REQUIREMENTS ▸ Retype the lines exactly, everything from the line containing "The height and width of the screenshot is (266, 585)." down to the end of the lines, both ends included.

DATA EXTRACT ▸
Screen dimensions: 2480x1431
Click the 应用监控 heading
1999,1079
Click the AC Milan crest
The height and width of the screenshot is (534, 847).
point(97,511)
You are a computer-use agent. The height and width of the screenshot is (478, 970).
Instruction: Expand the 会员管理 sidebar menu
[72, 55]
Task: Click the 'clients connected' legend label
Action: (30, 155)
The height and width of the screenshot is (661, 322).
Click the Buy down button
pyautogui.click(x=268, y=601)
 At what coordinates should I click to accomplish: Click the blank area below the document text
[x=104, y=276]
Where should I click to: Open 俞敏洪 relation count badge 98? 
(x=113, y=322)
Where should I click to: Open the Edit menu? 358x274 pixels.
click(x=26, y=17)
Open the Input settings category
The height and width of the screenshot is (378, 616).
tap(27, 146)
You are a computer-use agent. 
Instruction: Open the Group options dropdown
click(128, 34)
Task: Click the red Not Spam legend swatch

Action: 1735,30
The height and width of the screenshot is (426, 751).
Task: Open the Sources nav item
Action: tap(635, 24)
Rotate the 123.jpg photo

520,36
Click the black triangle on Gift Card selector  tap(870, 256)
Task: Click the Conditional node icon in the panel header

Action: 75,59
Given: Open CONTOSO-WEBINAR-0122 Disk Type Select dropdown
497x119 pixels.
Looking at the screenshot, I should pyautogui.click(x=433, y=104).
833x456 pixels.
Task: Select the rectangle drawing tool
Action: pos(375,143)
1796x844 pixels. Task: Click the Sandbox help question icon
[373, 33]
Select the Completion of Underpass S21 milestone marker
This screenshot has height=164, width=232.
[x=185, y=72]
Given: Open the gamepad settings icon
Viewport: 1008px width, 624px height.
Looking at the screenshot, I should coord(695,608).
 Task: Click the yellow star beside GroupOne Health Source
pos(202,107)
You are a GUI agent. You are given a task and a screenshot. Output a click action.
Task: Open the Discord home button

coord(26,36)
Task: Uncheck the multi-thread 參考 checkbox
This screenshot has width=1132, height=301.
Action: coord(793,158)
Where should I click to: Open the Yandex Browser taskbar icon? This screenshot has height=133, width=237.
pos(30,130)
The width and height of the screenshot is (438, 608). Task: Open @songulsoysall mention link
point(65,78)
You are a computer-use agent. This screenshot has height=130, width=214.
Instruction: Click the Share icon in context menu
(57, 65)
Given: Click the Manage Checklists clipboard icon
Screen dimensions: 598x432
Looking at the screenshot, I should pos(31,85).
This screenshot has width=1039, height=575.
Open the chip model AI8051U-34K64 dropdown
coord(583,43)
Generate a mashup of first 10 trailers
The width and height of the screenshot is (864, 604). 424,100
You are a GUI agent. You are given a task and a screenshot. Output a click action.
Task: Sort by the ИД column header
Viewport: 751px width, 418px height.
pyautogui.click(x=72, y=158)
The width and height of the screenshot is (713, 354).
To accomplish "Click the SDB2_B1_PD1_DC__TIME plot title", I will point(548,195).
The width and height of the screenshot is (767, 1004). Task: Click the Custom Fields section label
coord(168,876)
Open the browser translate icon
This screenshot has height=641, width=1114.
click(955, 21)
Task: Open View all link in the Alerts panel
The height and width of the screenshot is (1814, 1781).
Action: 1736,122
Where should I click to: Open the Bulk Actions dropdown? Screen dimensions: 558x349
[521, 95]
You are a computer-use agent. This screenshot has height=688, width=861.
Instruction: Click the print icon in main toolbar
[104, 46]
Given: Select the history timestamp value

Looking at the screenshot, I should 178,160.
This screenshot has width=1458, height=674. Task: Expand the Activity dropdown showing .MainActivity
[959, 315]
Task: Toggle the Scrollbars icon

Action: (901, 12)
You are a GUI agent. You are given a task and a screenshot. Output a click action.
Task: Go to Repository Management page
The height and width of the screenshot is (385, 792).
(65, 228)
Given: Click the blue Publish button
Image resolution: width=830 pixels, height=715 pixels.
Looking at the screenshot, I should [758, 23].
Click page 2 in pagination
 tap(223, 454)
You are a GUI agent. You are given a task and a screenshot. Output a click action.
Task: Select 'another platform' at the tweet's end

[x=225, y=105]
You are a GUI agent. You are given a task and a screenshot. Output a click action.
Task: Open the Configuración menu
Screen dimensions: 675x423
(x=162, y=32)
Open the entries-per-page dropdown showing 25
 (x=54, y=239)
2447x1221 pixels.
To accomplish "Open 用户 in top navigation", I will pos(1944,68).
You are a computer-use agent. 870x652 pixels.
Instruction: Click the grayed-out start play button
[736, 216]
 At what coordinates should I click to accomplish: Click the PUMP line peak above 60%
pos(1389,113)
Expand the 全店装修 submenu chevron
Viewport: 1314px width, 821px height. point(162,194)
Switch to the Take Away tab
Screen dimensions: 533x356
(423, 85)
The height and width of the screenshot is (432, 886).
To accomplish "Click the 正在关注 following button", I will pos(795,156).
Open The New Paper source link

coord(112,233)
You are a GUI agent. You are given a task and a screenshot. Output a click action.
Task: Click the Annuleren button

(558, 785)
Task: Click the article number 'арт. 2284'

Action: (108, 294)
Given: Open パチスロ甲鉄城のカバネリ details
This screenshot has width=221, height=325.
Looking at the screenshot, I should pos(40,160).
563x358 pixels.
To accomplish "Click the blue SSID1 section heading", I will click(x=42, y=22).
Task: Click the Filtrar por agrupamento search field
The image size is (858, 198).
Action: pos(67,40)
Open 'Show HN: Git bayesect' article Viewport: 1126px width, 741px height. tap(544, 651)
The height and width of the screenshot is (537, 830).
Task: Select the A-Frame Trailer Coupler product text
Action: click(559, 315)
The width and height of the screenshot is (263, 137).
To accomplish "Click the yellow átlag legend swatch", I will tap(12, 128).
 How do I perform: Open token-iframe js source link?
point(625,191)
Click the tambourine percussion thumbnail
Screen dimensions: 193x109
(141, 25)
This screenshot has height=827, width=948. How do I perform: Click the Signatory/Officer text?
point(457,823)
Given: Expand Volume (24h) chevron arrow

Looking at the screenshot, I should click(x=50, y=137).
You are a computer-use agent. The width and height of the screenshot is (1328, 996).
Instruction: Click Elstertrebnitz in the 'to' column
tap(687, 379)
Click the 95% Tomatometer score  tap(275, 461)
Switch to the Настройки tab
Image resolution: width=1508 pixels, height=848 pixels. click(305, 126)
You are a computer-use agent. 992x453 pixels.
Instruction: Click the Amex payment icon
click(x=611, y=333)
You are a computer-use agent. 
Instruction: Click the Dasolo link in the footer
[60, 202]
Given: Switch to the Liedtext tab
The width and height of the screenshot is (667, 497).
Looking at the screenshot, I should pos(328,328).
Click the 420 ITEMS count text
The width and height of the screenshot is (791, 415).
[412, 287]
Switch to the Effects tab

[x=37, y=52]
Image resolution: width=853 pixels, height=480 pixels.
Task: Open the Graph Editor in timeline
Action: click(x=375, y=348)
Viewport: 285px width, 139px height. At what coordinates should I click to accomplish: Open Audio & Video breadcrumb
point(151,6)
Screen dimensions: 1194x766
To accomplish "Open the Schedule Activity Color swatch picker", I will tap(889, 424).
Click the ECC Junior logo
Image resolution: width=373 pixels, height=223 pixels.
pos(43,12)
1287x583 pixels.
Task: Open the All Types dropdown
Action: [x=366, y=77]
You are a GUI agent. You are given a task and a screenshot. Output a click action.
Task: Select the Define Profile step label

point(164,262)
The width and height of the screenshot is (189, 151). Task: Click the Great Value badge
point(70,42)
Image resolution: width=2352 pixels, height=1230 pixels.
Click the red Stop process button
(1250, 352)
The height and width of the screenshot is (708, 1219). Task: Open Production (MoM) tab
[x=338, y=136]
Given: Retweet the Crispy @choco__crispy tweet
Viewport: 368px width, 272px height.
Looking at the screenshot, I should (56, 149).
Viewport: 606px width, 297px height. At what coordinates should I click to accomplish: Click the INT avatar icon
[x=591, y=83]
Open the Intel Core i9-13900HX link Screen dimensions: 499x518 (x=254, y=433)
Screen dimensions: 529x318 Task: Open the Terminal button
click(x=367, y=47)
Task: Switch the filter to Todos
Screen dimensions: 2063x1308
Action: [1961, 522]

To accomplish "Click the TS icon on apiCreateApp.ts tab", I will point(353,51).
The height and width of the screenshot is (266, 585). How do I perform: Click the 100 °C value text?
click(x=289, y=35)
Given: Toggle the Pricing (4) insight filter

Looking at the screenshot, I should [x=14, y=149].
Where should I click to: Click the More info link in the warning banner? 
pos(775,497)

TASK RESPONSE ▸
The height and width of the screenshot is (266, 585). How do I perform: Click the 100 °C value text?
click(x=289, y=35)
Given: Toggle the Pricing (4) insight filter

Looking at the screenshot, I should [x=14, y=149].
Where should I click to: Click the More info link in the warning banner? 
pos(775,497)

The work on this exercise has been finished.